== Quoted text

The conviction that a vast worldwide empire would work particularly well is nearly up there with the conviction that Communism (or Objectivism) are a good way to run a country. You also can't use something as an example and then deny its existence (unless you're a philosophy major).

Latrinsorm
11-14-2013, 08:12 PM
I just consider it human nature... there are the physically strong/weak, the mentally strong/weak, those in between, those outside the norm.. so on and so forth.... There are balances... Imagine to yourself (and others weigh in)... How many younger individuals do you know that say they want to be a farmer/electrician/plumber/mechanic/driver/etc.... blue collar.. middle class jobs... how many realize that those jobs actually are a respectable trade and way to support yourself and your family?

As the years have passed.. in my experience fewer and fewer.. More and more people want the amenities or social/intellectual/theory jobs.. without realizing.. all of their ideas have to actual be completed by someone else.I believe my position on all versions of the "kids these days" argument is well established.

Thondalar
11-14-2013, 08:18 PM
Your views are not reflected by empirical data. Check out this map (http://www.washingtonpost.com/blogs/worldviews/wp/2013/01/11/who-loves-and-hates-america-a-revealing-map-of-global-opinion-toward-the-u-s/). Most foreign nations are net indifferent, a whopping 4 net hate us, or 2%. Heck, there's probably more American states that hate America than foreign states, and we put them in their place easily enough.

Good attempt, I give you an "A" for effort. I guess it boils down to what defines hate? How badly do you have to dislike someone before you hate them? By this very map you linked, the majority of the world has an opinion of -10 to +10. That's a pretty wide gap. To me, any negative is just such...if it's even -1, that would indicate the balance is in favor of dislike, since that's pretty much how these "polls" work. I'm surprised at you Latrin, you normally don't use such open-ended data to back up your contrarianism...oh wait...


How many countries do you think would arrest you, a white American, just for crossing their border?

====

_Exercise details_:
Reproduce the passage from the forum thread above, beginning at the words "The conviction that a" and stopping after the words "a philosophy major).".

== Record extracts

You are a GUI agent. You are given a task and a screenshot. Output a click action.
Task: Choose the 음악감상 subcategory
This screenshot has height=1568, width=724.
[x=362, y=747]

====
== Record extracts

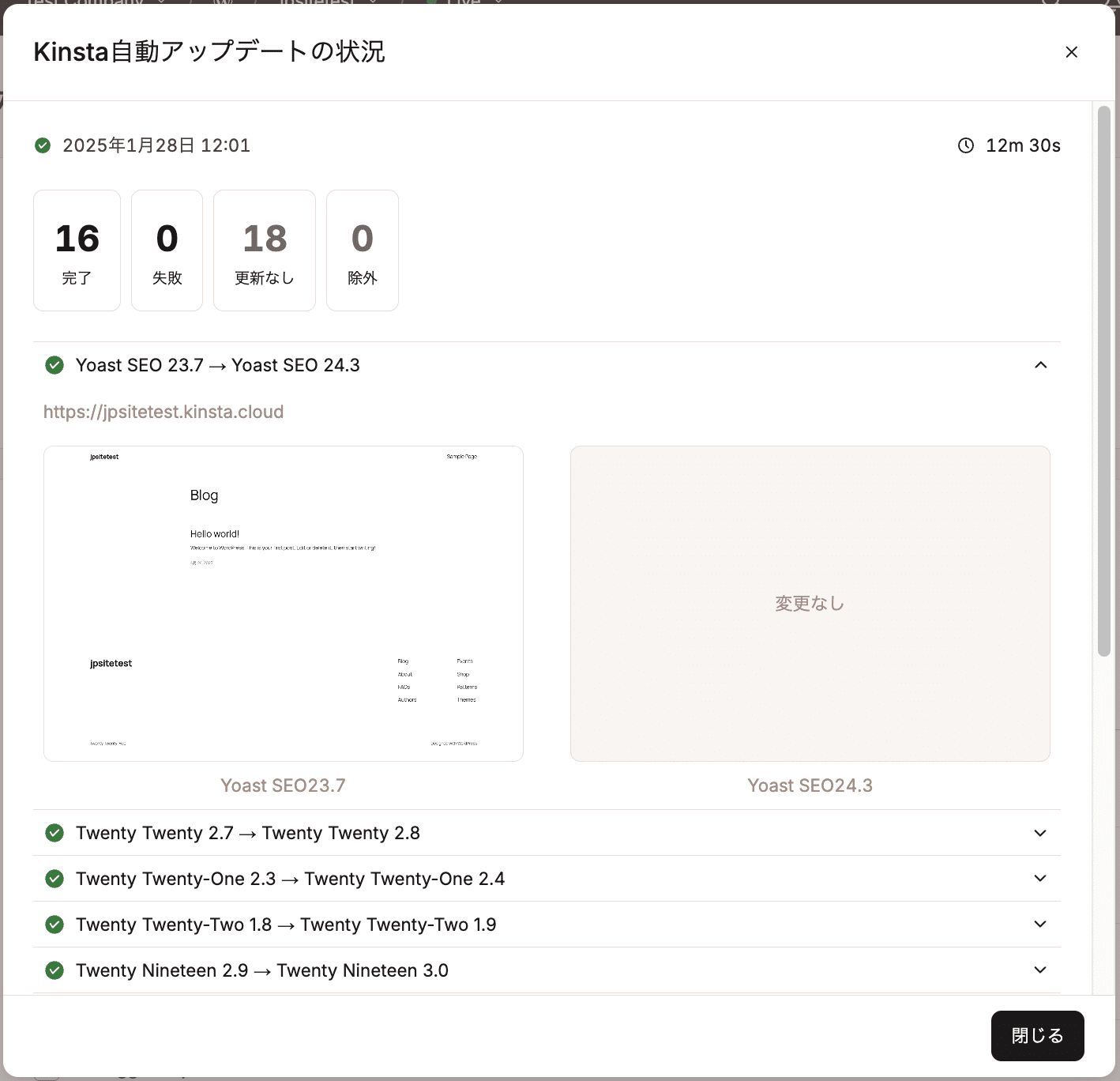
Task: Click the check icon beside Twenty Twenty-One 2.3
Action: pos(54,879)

====

_Solution to this problem_:
The conviction that a vast worldwide empire would work particularly well is nearly up there with the conviction that Communism (or Objectivism) are a good way to run a country. You also can't use something as an example and then deny its existence (unless you're a philosophy major).